The authors then review the “salience network” (some call it the pain matrix). This alternative model of pain as a protective homeostatic emotion (rather than reflecting just physical damage) promotes survival via danger detection. Pain warns of danger to survival from threats at psychological and social levels as well as physical levels. Pain can stem from both personal and physical factors, similar to the causes of depression and anxiety. Centered about the anterior insula and the dorsal anterior cingulate cortices, the salience network integrates pain symptoms with other negative, protective symptoms, like anxiety and depression. It places the pain patient central to understanding what causes and relieves their pain—gauged by whether they interpret its meaning as dangerous or not. For chronic pain, this means the patient benefits from active participation in the care for their pain.
The salience network forms the basis of a meaning-centered model (degree of danger) for treating chronic pain. Unlike cognitive behavioral treatment, it does not focus on coping or managing one’s pain experience, nor does it aim to change the patient’s reaction to pain or to mitigate pain related suffering. Rather, it aims to decrease pain itself by changing the patient’s understanding of the pain mechanism. A 12-month study demonstrated improvement in the knowledge of pain biology as well as reduced intensity of pain and improved function. While new treatments work alone, they're even more effective when combined with comprehensive biopsychosocial rehabilitation programs.
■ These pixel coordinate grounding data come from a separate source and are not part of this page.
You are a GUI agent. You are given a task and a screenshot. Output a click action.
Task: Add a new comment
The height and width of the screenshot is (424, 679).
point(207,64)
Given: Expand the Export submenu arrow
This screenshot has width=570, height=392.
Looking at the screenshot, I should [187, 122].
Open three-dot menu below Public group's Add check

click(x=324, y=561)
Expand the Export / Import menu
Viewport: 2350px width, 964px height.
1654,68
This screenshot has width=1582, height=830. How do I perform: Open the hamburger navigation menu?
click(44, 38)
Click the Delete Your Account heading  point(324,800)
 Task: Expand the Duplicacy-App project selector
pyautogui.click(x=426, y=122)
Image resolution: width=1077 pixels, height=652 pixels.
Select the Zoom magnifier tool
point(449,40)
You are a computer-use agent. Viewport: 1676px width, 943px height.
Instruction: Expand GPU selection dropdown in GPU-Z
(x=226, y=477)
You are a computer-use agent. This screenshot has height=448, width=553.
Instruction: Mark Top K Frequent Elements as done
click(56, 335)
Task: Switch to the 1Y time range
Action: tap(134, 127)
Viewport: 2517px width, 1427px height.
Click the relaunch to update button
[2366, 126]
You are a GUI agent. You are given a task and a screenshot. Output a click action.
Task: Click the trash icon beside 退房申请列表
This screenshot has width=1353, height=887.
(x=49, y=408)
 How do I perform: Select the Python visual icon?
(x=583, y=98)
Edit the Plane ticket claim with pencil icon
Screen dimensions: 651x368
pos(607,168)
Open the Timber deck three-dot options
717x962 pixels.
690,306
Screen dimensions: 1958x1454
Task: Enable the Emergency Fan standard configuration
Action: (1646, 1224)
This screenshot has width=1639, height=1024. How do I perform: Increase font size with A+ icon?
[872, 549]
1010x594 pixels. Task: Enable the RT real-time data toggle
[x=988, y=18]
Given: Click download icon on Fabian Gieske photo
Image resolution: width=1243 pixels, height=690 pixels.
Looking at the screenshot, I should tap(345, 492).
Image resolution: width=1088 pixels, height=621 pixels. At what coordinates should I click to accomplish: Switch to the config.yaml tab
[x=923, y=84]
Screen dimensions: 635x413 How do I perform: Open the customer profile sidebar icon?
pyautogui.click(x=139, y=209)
The authors wisely conclude that medicine cannot address all human suffering. Nor can we abolish pain and suffering from human life. Failing to appreciate this represented an even greater misunderstanding than medicine’s use of opioids.
I had two issues with the book. First, I was concerned about the authors’ seeming ambivalence for the biopsychosocial model, at one point saying it had failed, while, at other points, pointing specifically to its value, and, throughout the book, emphasizing the need to integrate biological, psychological, and social facets of patients. Second, while some repetition was helpful in addressing this complex topic, I found it a bit distracting at times.
These concerns, however, are minor, and I heartily recommend this book. This new, not previously well-articulated concept can serve as the basis for a more effective and more humane approach to problematic chronic pain care. All clinicians, educators, and pain patients can benefit from reading this insightful, provocative book.